Are we now closer to a thinking laboratory grown brain than ever? Yes, hands down. What was previously thought to be ‘mission-impossible’ – growing a working human brain in the laboratory due to missing cells, now seems otherwise.
In a new research, scientists have managed to develop key brain organoids that now contain super important cells that are found in the cerebral cortex of the human brain.
The scientists are using what they call a cutting-edge laboratory process that literally turns human stem cells (not mice or pig stem cells) into brain-like tissues. These have the ability to recapitulate brain growth more accurately, right in the lab environment and in dishes.
Since the discovery, organoid technology has completely redefined how far researchers can move into analyzing human tissues, how and why organs grow and function the way they do.
The most interesting part being, technology, in general, has empowered scientists to grow different human organs like the kidney, the ear, blood cells, muscles and embryonic tissues.
Well, there has also been great success in growing the human brain before, in fact in different trials, only that the models came out incomplete. Now, the new study comes in as a link filler and solution to previously impossible endeavors.
Paul Tesar, Ph.D., and Ruth Weber an associate professor of genome science and genetics, both from the University of Case Western Reserve School of Medicine and colleagues say they’ve taken the organoid system, and have managed to add the major cell type right into the CNS (central nervous system).
“We call them oligodendrocytes and we are happy that we can now have a super improved representation of cellular interaction. This allows us to study what exactly goes on during human brain development,” said Tesar.
These are highly important cells of the oligodendroglia– responsible for keeping the brain healthy.

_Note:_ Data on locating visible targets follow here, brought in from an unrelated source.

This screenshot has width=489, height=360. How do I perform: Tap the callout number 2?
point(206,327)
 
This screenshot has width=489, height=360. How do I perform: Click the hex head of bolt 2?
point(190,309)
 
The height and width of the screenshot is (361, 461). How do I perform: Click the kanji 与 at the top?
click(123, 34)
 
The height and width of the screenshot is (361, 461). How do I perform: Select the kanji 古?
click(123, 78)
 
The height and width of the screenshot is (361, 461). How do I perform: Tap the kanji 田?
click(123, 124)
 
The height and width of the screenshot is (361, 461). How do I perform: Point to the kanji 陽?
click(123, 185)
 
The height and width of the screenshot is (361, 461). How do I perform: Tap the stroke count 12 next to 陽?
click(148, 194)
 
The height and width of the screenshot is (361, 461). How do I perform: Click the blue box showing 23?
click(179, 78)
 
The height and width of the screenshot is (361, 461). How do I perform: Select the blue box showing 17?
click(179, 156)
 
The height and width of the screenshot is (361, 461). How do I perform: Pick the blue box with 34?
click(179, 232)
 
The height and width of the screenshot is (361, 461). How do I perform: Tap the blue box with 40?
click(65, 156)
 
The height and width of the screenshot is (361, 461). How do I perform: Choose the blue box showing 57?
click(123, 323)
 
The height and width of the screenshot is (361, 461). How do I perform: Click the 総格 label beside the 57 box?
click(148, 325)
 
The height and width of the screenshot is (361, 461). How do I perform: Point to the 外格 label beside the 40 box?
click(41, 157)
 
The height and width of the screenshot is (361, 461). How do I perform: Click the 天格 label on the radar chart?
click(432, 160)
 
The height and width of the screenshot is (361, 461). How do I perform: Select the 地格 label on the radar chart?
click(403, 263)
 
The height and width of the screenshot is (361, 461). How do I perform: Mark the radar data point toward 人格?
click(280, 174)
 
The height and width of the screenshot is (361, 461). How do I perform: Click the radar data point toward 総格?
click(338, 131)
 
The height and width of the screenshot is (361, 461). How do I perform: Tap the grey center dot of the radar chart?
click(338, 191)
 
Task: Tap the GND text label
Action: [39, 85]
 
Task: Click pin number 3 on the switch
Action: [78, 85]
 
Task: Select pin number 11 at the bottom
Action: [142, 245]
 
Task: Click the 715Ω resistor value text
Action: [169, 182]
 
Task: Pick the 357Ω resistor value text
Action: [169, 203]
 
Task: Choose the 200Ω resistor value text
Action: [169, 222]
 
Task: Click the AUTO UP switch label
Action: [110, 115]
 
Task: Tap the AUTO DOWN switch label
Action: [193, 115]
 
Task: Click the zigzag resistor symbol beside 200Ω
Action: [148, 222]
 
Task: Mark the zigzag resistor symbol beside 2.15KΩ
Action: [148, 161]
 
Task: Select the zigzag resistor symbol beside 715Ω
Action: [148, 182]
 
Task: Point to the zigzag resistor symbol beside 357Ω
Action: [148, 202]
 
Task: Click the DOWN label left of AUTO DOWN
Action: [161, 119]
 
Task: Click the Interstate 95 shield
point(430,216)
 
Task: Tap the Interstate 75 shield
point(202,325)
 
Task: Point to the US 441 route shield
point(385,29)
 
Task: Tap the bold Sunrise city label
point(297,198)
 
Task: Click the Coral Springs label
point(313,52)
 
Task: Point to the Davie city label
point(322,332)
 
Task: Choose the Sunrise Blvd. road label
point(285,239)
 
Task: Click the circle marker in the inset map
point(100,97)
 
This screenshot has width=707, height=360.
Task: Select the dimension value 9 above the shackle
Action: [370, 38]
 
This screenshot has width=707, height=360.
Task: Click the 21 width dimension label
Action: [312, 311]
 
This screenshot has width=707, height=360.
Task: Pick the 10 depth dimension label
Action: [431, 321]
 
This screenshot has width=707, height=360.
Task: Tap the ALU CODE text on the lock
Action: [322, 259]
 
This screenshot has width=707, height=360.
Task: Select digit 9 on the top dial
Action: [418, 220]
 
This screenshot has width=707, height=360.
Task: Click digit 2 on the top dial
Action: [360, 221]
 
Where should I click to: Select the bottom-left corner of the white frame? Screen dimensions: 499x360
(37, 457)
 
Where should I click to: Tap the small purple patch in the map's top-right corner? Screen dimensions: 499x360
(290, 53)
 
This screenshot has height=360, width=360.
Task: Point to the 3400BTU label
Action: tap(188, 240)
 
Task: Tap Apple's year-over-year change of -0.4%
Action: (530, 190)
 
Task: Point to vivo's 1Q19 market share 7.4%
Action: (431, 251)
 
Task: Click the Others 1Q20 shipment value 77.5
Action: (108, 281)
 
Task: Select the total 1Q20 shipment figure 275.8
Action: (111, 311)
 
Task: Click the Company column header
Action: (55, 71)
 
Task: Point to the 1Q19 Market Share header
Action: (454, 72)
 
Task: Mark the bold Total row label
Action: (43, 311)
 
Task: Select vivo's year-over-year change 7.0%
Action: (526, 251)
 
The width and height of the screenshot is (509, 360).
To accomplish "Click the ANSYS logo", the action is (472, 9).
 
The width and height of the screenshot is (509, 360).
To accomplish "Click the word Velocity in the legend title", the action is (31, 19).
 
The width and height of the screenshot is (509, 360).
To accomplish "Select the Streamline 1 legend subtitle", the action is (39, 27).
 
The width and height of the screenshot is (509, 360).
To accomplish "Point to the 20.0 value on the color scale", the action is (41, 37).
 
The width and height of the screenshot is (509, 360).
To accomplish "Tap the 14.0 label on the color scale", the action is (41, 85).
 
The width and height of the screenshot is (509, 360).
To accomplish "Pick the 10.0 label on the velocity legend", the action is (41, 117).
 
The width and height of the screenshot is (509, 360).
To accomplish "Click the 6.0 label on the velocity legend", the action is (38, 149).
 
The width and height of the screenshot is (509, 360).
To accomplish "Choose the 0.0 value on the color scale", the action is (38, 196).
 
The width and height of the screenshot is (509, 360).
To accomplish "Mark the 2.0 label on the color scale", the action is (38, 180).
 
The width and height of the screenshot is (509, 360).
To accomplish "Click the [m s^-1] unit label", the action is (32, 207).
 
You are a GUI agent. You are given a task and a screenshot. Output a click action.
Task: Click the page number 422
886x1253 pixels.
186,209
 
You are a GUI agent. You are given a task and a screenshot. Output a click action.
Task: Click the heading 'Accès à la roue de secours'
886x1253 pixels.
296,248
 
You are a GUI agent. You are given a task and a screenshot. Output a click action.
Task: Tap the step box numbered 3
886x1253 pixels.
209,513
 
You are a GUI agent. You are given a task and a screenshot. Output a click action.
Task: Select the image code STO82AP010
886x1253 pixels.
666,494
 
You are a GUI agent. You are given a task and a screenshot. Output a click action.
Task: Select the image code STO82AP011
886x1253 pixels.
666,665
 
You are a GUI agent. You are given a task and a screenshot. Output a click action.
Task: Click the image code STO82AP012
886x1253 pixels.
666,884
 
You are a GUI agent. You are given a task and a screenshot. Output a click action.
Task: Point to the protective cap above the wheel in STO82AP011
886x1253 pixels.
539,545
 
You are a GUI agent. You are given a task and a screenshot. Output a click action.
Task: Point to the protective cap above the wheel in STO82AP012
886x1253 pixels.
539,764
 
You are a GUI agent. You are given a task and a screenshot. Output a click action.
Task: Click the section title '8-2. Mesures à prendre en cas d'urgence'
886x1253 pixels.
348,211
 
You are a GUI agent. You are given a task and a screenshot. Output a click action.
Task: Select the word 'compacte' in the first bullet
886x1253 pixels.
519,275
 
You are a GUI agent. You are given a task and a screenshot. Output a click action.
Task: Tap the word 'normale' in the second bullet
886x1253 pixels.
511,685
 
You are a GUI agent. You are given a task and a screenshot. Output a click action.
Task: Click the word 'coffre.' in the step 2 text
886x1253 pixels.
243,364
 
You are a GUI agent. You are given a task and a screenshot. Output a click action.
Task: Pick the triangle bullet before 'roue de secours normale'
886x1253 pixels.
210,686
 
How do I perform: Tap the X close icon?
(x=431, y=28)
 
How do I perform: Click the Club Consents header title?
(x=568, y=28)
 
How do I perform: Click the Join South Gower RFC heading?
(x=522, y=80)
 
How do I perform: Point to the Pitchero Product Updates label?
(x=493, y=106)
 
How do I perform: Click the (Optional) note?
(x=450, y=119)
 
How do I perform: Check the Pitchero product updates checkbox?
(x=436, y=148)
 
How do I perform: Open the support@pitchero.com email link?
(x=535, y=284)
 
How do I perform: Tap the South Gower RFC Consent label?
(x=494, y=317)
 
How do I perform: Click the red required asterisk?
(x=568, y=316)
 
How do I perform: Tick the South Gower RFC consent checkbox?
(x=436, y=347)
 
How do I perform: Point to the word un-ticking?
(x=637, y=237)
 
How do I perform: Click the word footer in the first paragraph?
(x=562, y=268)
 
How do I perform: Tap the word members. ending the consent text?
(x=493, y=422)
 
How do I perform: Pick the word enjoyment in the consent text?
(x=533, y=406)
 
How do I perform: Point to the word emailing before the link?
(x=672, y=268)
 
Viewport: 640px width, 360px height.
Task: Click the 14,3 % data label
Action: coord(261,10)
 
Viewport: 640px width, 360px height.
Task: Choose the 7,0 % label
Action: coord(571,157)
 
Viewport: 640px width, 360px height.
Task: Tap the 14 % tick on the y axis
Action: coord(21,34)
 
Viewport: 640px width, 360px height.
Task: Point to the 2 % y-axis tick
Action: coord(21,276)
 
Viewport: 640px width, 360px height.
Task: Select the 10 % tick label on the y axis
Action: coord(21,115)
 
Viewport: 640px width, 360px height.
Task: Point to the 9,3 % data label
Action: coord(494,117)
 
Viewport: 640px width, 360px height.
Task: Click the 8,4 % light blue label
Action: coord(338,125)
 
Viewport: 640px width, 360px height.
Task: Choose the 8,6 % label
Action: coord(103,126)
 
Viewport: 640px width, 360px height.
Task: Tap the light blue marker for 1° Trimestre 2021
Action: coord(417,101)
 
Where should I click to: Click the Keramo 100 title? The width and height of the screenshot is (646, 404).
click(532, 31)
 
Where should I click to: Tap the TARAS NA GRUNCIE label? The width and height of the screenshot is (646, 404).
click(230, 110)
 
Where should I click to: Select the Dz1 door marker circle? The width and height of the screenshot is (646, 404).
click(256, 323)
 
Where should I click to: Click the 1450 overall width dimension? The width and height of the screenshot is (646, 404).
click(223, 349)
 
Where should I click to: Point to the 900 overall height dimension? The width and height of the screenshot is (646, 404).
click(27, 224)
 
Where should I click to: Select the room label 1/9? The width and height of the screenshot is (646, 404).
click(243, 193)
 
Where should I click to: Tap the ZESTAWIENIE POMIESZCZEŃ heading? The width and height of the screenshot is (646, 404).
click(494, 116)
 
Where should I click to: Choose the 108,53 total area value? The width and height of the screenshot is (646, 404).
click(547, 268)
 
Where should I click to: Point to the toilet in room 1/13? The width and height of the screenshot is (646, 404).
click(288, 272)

The work of oligodendrocytes is to manufacture myelin, a special fatty substance. In common language, myelin acts as a coating on nerves and is involved in nerve cell connections. A good illustration of that is how cables do insulate electric codes and the jointing mechanism.
Without myelin, it means nerve cells cannot pass signals effectively; communication would deteriorate, or simply be disconnected completely. In fact, findings show most neurological diseases come as a result of myelin defect, pointing to conditions like the rare pediatric genetic disorder and multiple sclerosis.
How This Will Impact Future Lab Growing of the Human Brain
In the study, which was also published in Nature Methods, Tesar states that this will be a significant tool in understanding human neurological diseases and brain development.
“We can now advance stem cell technology to grow numerous quantities of human brain-like tissues right in the lab’s confines. So far, the method allows us to create a ‘mini-cortex’ that has astrocytes, neurons, and now oligodendrocytes that produce myelin.” We can add to this to say the researchers are now just a few steps to developing a true human brain.
Do These Lab Grown Brains Think?
While that’s an exciting question, it’s kind of, scientists in previous breakthroughs have tried to avoid it. They said it’s not yet a thinking brain, but they are creating a heart to help it develop to that level.
Maybe that’s true, but how can a brain not think? Could it be that the experts just can’t yet measure the thinking capacity of their developed brain? I think so.
What Exactly is in this New Milestone?
Although we are yet to evaluate the thinking ability of lab-grown brains, the new milestone in the grown tissues would be super profitable in brain-related therapeutic researches.
These organoids bring in new possibilities to predict the efficacy and safety of myelin therapeutics on brain-like tissues in the lab—before they can be tested in humans.
Tesar explains this more clearly, that henceforth, this will be used to test myelin-enhancing medications and potential therapies — as it allows lab generation of human brain tissues from any patient.